The hidden risk in every team

The hidden risk in every team

There’s a hidden risk in every team — it’s not the junior still learning, nor the guru dreaming in abstractions.

It’s the ossified senior.
The veteran who’s grown detached from the craft while clinging to authority.


The nuance

It’s rarely intentional.
It’s not driven by malice, but a systems problem.

Seniority often comes with layers of process, politics, and expectations. Over time, those pressures can push people away from the work itself — until they’re left defending authority instead of practicing leadership.


The symptoms are easy to spot

  • Detached from tools and technical constraints
  • Quick to dismiss juniors’ ideas, then circling back to them later as if new
  • Mistaking authority for wisdom
  • Eroding trust without even realizing it

This is worse than guru detachment. At least gurus dream big and inspire others to dream bigger.

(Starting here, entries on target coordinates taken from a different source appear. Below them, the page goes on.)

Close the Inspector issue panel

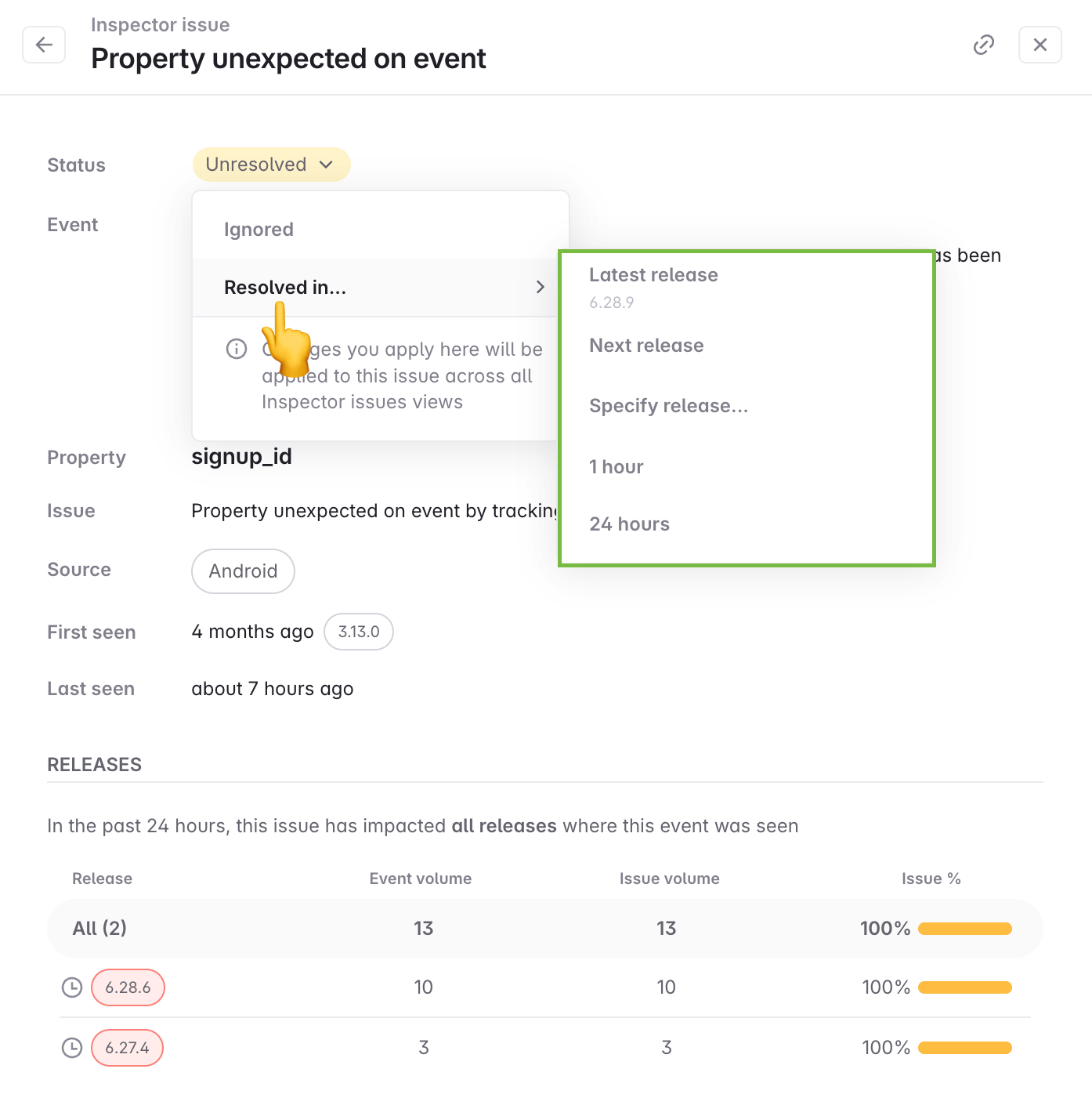[1040, 45]
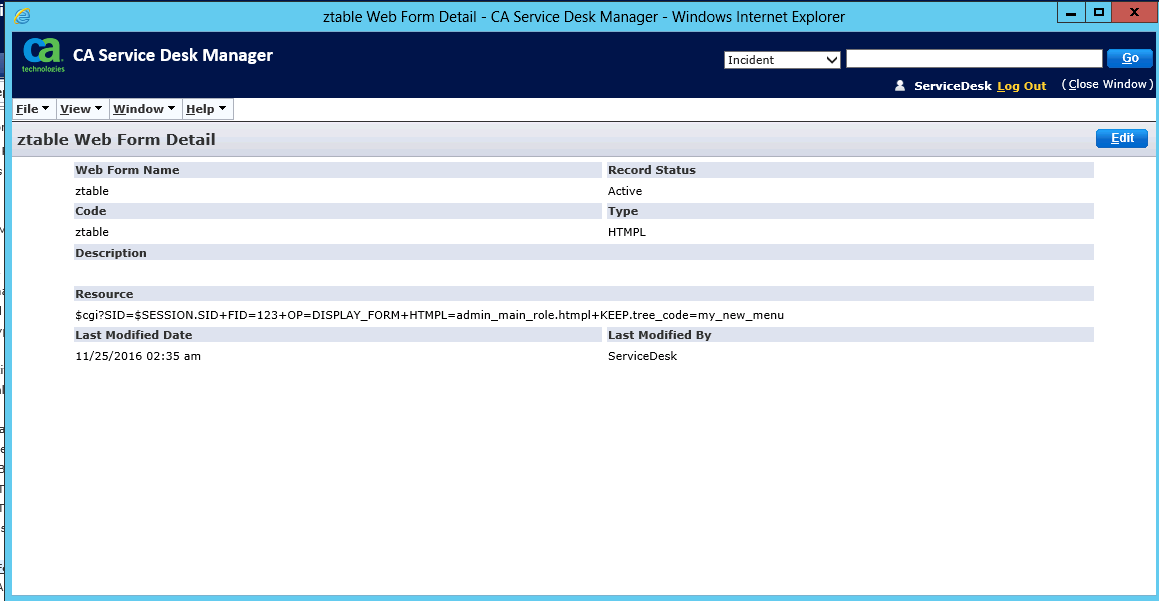Click the CA Service Desk Manager title
Viewport: 1159px width, 601px height.
172,55
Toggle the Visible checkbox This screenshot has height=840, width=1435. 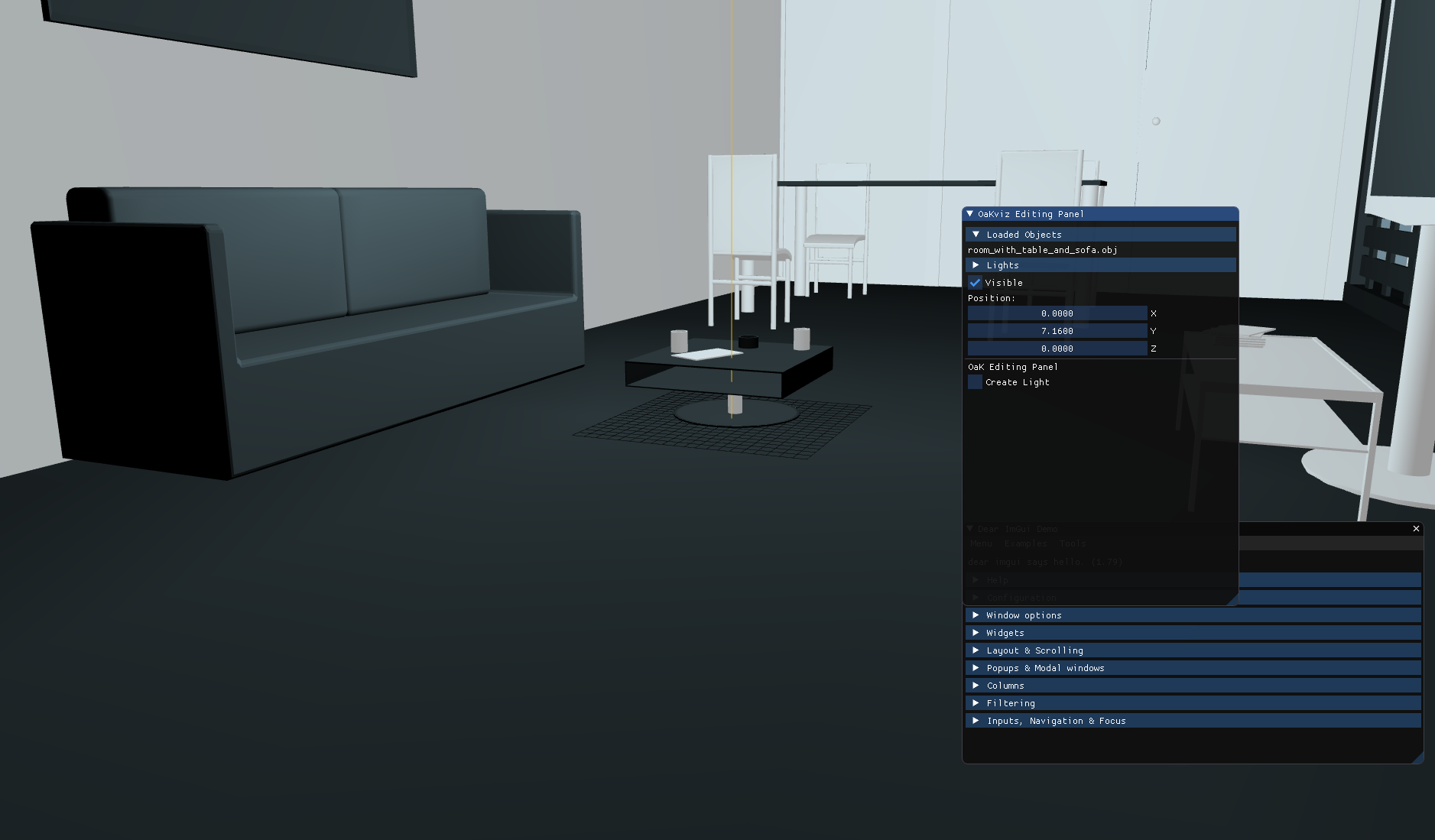pos(975,283)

Ossified seniors block progress while convincing themselves they’re guiding.

The tragedy? They often believe they’re helping.
But this isn’t just on them. It’s on the system that rewards titles over craft, inertia over curiosity, and authority over humility.


The healthiest seniors break the cycle

  • They mentor without ego
  • Stay close enough to the craft to understand constraints
  • Take pride in the team’s brilliance, not their own
  • Create space for mistakes and shield their team from pushback

Humility ages better than authority.
And organizations should be designed to protect it.